COMMERCE CITY, Colo. – On a Wednesday morning, 30 people, including whites, blacks and Hispanics, a younger couple holding hands and a silver-haired man in a wheelchair, pack a small classroom in the basement of the Adams County Housing Authority, northeast of Denver.
They are here because foreclosure is close behind. A new group has filled the room every two weeks since July.
“This is about choices and sacrifices,” housing counselor MaryEllen De Los Santos tells them. “Ask yourself continuously, ‘Do I want to keep my house?’”
De Los Santos is no fan of lenders who sign people to mortgages they can’t afford. But, she tells homeowners, responsibility also falls on them.
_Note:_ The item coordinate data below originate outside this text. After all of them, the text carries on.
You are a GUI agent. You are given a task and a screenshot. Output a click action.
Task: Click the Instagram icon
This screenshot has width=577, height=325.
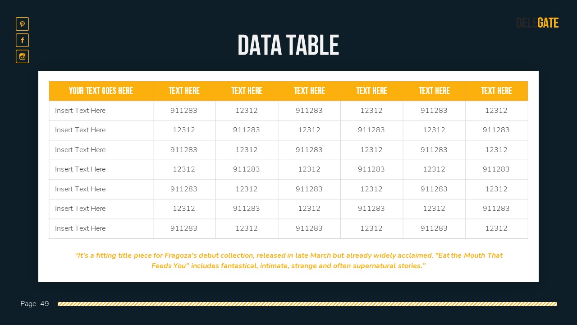[x=22, y=56]
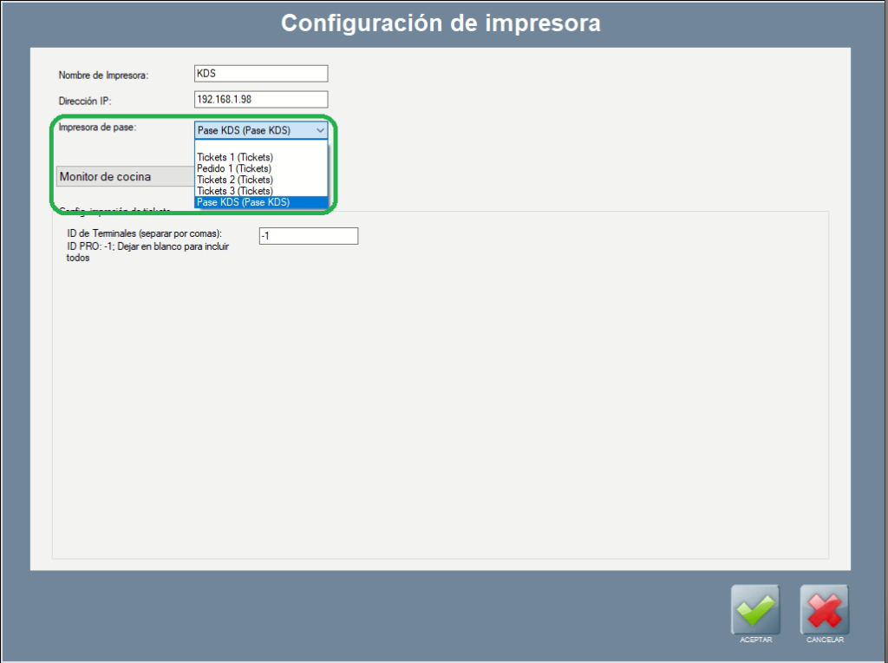Click the 'Dirección IP:' label

point(85,102)
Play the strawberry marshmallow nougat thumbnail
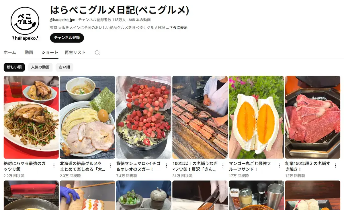The image size is (344, 210). click(144, 117)
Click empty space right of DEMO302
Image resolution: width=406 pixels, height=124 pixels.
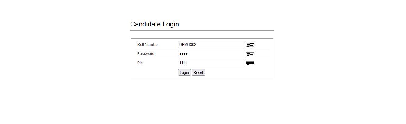click(x=221, y=45)
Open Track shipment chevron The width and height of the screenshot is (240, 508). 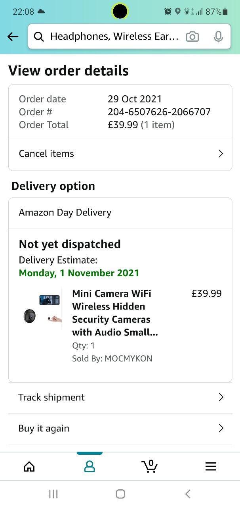[x=221, y=397]
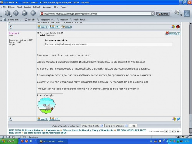
Task: Reload the page with the Reload button
Action: [25, 13]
Talking to dozens of families has convinced her of that.
There was the man who fell behind on his mortgage, then took money his daughter gave him for payments and used it to buy back his guitar collection from a pawnshop. There have been any number of families whose problems began when they traded the security of a fixed-rate government-insured loan for an adjustable rate mortgage without thinking about the consequences.
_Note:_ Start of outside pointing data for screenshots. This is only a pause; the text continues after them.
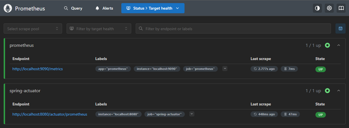
Task: Expand more labels for prometheus target
Action: (225, 69)
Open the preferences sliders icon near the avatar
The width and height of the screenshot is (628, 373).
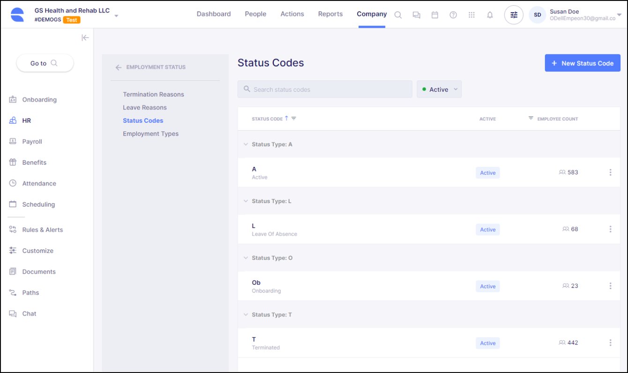pos(513,15)
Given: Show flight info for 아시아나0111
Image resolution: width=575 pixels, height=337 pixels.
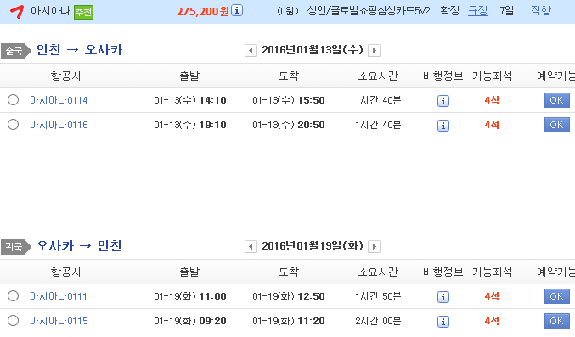Looking at the screenshot, I should click(x=443, y=297).
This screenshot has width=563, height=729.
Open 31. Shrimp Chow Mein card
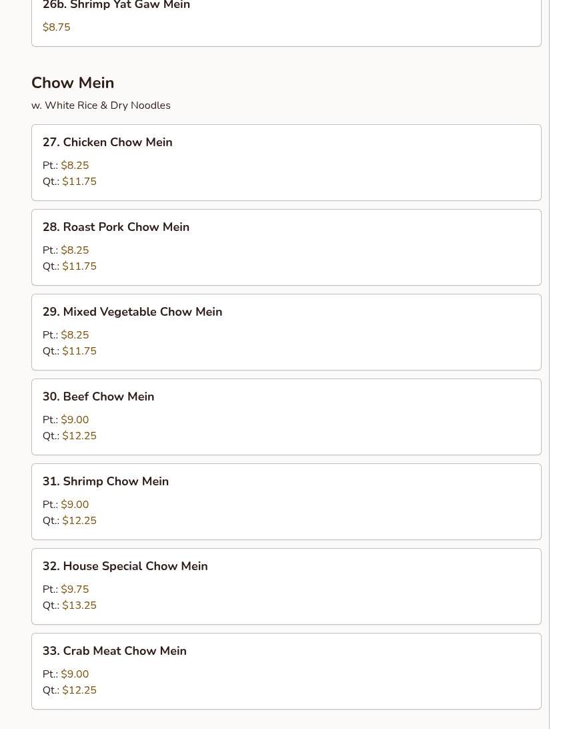click(286, 501)
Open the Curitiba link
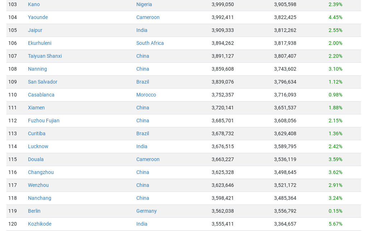 tap(37, 133)
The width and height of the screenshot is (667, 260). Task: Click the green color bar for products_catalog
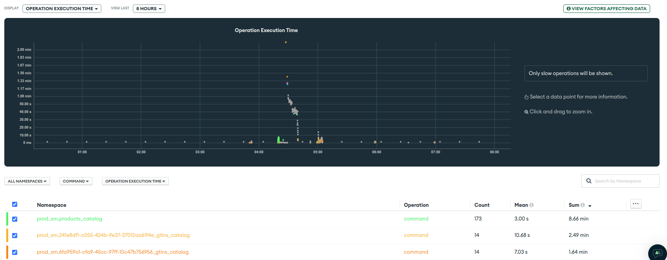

So cancel the cable. Put aside any thought of going out for dinner. De Los Santos says she can help, but the person who is going to save the house is the homeowner.
Everyone nods. But some wonder if it isn’t too late.
Bonnie Stout, a retired police dispatcher, is one. After an auto accident, she refinanced so she’d be able to make payments on a new car. Then her husband, a groundskeeper, was hit by a car at work and they lost most of his income. They are $12,000 behind on their interest-only loan. The payments go up every month.
Stout says the stress has contributed to an ulcer, and it has fanned tensions between her and her husband. Wells Fargo is ready to foreclose, and she is ready to give up.
“It comes to the point where there is no Peter to pay Paul,” she says.
Stout’s best hope is a “short sale,” where a lender approves a sale for less than the value of a loan, taking a loss but avoiding the time and expense of foreclosure. The homeowner keeps a foreclosure off their record, giving them a chance to start over.
The problem is that there are way too many homes for sale and way too few buyers.
Not far from Stout’s home, real estate agent Bill Thornton threads through subdivisions, pointing out all the homes sitting dark. “Price Reduced,” a real estate sign in one yard reads. “I’m Gorgeous,” reads a sign on another. Some have “No Trespassing” signs taped to the living room windows.
“If you eyeball it and it’s empty,” Thornton says, “it’s usually either foreclosure or bank- ruptcy.”